Renowned author to read at Blyth's Queens Bakery on May 25
BY DENNY SCOTT
Dorris Heffron, a celebrated author with ties to the Blyth area, will be reading from her most recent work, City Wolves, at the Queens Bakery on May 25.
Heffron, who still has family in the area, is the youngest daughter of Bill and Kay Heffron, names that some Blyth residents may remember.
Bill dreamed of owning a clothing store and, when Dorris was four years old, the family had saved enough money to pursue the dream, moving into the floors above what is now the Queens Bakery and operating a store below.
Unfortunately, the dream was shortlived, as Heffron explains, saying that her father didn’t make friends or family pay their bills and the business had to be closed. Carrying the debt from the venture, Heffron’s family moved in and around Toronto several times before settling in Woodbridge, now Vaughan, where Bill worked and paid off his debt and bought a home.
Heffron says that, from her upbringing, the biggest lesson she took away was “no excuses.” She set out to make her mark on the world, earning an Honours Bachelor of Arts and a Masters of Arts in Literature and Philosophy from Queen’s University, before marrying and moving to Oxford, England in the 1970s.
She was a tutor at Oxford University and the Open University, teaching literature. There, she wrote three young adult fiction books which were acclaimed as pioneers in the genre.
The titles included A Nice Fire and Some Moonpennies (1971), Crusty Crossed (1976) and Rain and I (1982).
The books have since been translated and used for education around the world.

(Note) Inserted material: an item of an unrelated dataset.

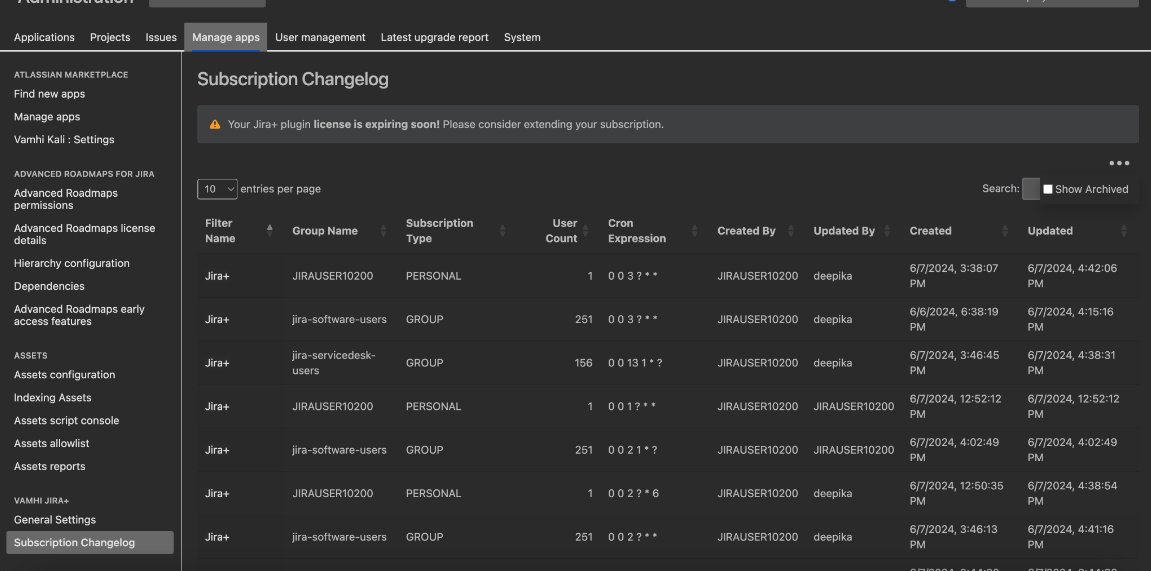The height and width of the screenshot is (571, 1151).
Task: Switch to the User management tab
Action: tap(320, 37)
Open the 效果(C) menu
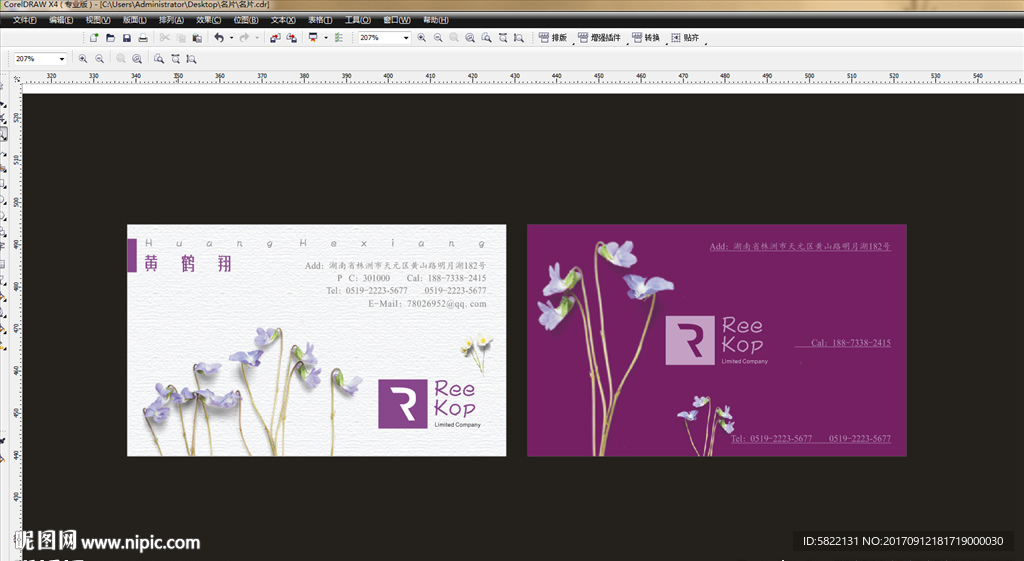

In 1980, Heffron returned to Canada, moving to Toronto, where she served on the National Council of the Writers’ Union of Canada, the Board of Directors of PEN Canada and the Writers’ Trust of Canada, among other positions. She was eventually named chair of the Writer’s Union of Canada in 2013.
Since returning to Canada, Heffron has published A Shark in the House (1996) and City Wolves (2008).
She currently lives on a farm two hours north of Blyth she calls Little Creek Wolf Range.
In an interview with The Citizen, Heffron explained that her presentation and reading will focus on how Blyth and her life story has impacted her writing
The tale of the event being set is one of local connections, Heffron explains, saying that a man named Reginald reached out to her about the Very Definitive Biography of Lucy Maud Montgomery, a book Heffron had given to someone as a gift.
“He said he found it interesting to trace who gave books, he found, to people,” she said. “He e-mailed me, and we chatted, and it turns out that he takes Alice Munro out once a week to the Queens Bakery for a treat.”
Les Cook, one of the co-owners of the bakery alongside Anne Elliott, overheard Reginald mention Heffron’s name shortly after Cook had read City Wolves, which Heffron says Cook calls one of the best books he’s ever read.
“The story ended with Les and Anne inviting me to read at the bakery,” she said.
Heffron said that her experiences growing up in Blyth and moving multiple times have had a significant impact on her writing.
“What those experiences taught me, moving from a village like Blyth, to the big city, then to a farming community and to a small town, was that I had to fit in,” she said. “Because of that, I’m naturally not a shy kid. I learned to move in all different kinds of communities and learned that people are pretty much the same everywhere.
“I learned how to get along with people in different communities.”
She said that her life made her “uncommonly comfortable” in any circle, whether it was the academic world of Oxford, or the business world she brushed with through family.
“Having to move from Blyth and move all over the place propelled me into exploring and learning to be comfortable, as well as learning about every kind of community,” she said.
Blyth has played a special role in her life since leaving, Heffron said, as she always returns to visit relatives. She also enjoys visiting because of the Blyth Festival and the works it produces, and even before the Festival was struck, her mother was on stage performing.
As far as specific influences, she said that, in one novel, she did recreate some scenes from her own childhood in Blyth, and that in her upcoming work Bear With Me, she will draw on those experiences again.
“When it comes to how Blyth fits into my works, it’s really about the values I learned there,” she said. “That helped me all my life.”